JaYbIrD1969
New member
It's interesting to me where peoples' sensitivities and image priorities lie. I agree hot spots can be inordinately distracting, and harsh lighting can negatively impact an image.
For me, doing many acro macros, I feel I often need to let the bright acro tips blow in order to have sufficient exposure to make out any detail in the rest of the image. To expose so as to not blow out the tips would, imho, result in an image which would have reasonably exposed acro tips floating in dark space. Cool from an abstract perspective but feels fundamentally underexposed to me. I don't really want to be tweaking each acro tip manually during post.
I've also read about shadow obsessed photographers who recommend over exposing a stop or two as when they dial that back during post, they achieve greater shadow detail than if they underexposed the image and pumped that up.
Thanks for sharing your concerns and techniques Jay.

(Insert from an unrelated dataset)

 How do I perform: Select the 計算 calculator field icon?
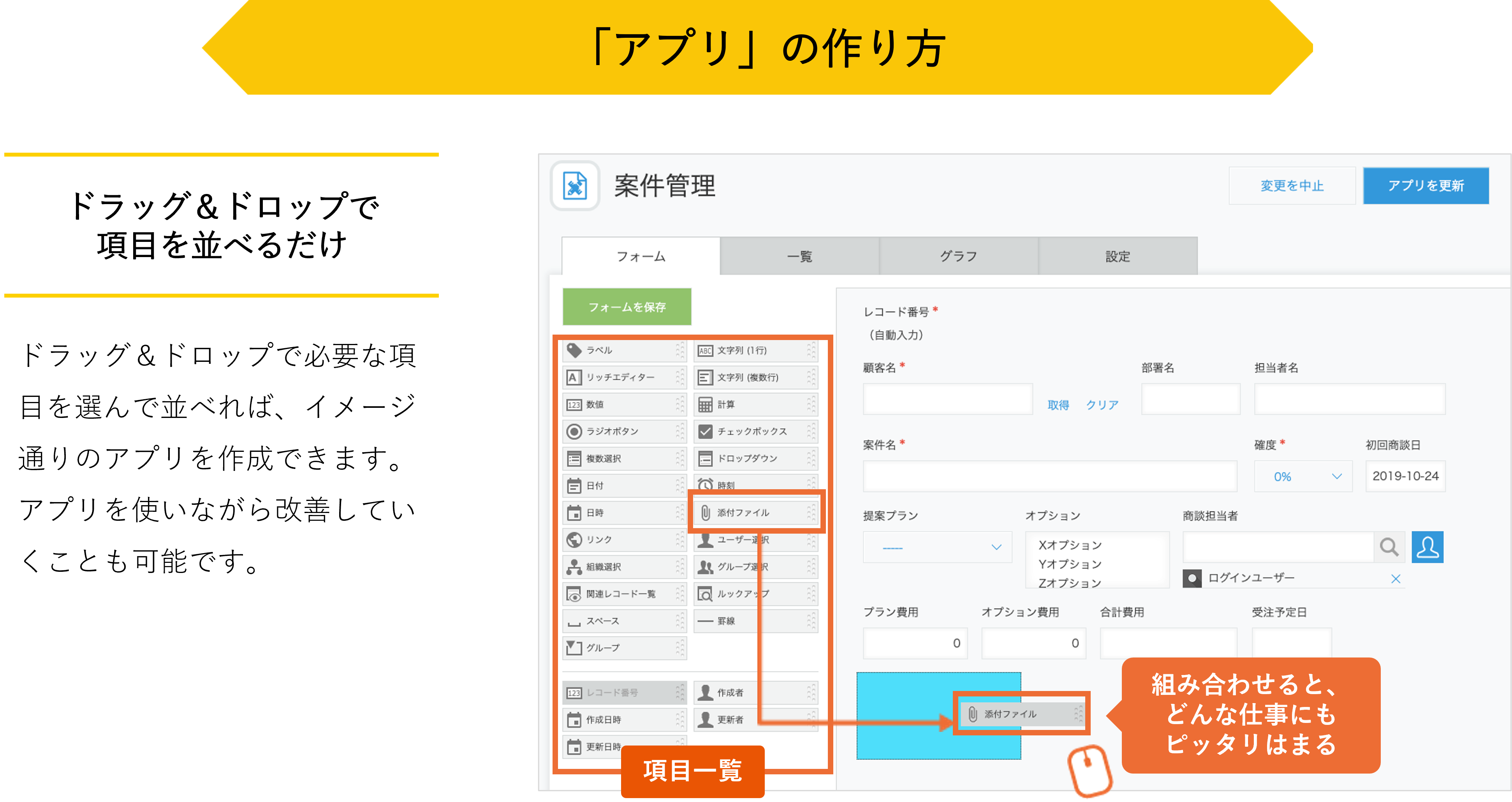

Reef aquarium photography is one of THE most challenging subjects Ive ever encountered in photography, where many of my basic techniques don't apply! LOL. I cant agree with you more about exposing coral. Artificial reef lighting presents so many challenges and I humbly bow to you guys who take such amazing coral shots! Unfortunately, I sold off my tank several years ago when my photography skills were a lot less than they are now. I wish I had the access to a tank to explore the challenges now!
I have a very close friend that is a professional wildlife photographer. He took me under his wing and we went on hundreds of shoots together. It was really fun and educational to be shooting the exact same subject at the exact same moment and learning why the images looked different (Other than equipment quality differences). He likes the underexposed method for some situations and its where I learned it. My eye and my computer screen likes a darker image so it has become my shooting standard.
I photograph a lot of highly figured, exotic wood in a lightbox for my business. You just cannot capture the deep holographic appearance in the wood grains with an even exposure. Many of my shots for these products are as mush as 5 stops under!